Impact of CPTPP on ASEAN and other member countries
The new trade deal – without the US – represents a significantly smaller share of global GDP at 14 percent, down from 40 percent of global gross domestic product (GDP) under the original TPP. Yet, it is substantial enough to boost the economies of the member states, which means that the countries are better off with the CPTPP than without it.
Once it enters into force, the CPTPP will gradually remove tariffs on a high percentage of goods traded among the member states, and expand their market reach to a region of over 500 million people, having a combined GDP of US$10 trillion. Besides, it will help these countries gain from access to a diversified range of sectors, efficient supply chains, greater facilitation of investment, and improved access to government procurement contracts.
The agreement will deliver 18 new free trade agreements between the CPTPP member states. For Singapore, that means new trade agreements with Japan, Australia, New Zealand, Chile, and Peru. Malaysia and Vietnam, too, will gain from the free market access into Canada, Peru, and Mexico – countries they do not currently have any trade agreements with. The CPTPP is expected to boost Vietnam’s exports by over 37 percent by 2025.
In the medium term, the net profit of the CPTPP to all its members is expected to be roughly 0.3 percent of their combined GDP or US$37.3 billion.

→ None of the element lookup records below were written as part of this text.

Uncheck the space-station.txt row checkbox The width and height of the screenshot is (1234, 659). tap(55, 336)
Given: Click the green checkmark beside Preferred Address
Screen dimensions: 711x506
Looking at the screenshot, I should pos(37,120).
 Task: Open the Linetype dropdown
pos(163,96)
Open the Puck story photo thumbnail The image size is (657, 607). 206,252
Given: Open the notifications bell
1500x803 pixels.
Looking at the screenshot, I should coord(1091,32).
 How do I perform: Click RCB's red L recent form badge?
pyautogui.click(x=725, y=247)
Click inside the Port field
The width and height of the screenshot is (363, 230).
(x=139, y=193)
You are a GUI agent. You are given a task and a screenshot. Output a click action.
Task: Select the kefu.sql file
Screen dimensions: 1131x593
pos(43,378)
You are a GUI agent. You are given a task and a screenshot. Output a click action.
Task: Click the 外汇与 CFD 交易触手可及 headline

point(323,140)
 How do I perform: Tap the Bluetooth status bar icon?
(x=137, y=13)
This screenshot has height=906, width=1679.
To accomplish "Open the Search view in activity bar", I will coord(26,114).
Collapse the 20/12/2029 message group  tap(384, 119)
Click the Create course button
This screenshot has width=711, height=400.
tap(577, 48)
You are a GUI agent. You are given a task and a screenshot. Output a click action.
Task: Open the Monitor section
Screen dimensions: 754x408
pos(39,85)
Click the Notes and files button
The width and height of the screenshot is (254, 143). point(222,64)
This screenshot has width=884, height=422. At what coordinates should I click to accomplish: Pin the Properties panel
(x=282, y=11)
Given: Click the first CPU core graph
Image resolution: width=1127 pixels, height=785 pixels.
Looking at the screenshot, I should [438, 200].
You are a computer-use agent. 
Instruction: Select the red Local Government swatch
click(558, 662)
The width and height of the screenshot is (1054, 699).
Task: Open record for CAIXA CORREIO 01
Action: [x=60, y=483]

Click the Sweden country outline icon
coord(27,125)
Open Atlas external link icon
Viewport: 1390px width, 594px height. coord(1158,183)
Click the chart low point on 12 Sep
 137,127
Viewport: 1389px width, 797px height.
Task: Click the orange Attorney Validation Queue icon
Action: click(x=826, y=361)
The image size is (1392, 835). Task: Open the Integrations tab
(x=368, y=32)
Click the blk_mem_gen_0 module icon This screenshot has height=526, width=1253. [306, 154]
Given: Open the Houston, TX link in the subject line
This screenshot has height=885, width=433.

Foreign investors operating within ASEAN or the CPTPP states must clearly understand all aspects of the CPTPP and structure their investments accordingly to take full advantage of the agreement. For instance, it is important for investors to know that the Investor-State Dispute Settlements (ISDS) provisions have been narrowed under the CPTPP, and therefore no longer apply to foreign investment screening and private contracts between the government and foreign companies.